EXERCISE PROMPT: Retype all of the data without changing a single word.

LISTED RECORDS:

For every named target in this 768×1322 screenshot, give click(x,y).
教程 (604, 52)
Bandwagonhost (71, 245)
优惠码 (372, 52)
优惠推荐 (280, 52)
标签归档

SOLUTION:
For every named target in this 768×1322 screenshot, give click(x,y).
教程 (604, 52)
Bandwagonhost (71, 245)
优惠码 (372, 52)
优惠推荐 (280, 52)
标签归档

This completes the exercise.